Exercise aim - Whatever lines the data contains, output all of them unchanged.

Data to examine -
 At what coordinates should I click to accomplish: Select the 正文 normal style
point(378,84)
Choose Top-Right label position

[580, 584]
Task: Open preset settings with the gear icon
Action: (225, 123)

Result of the exercise -
 At what coordinates should I click to accomplish: Select the 正文 normal style
point(378,84)
Choose Top-Right label position

[580, 584]
Task: Open preset settings with the gear icon
Action: (225, 123)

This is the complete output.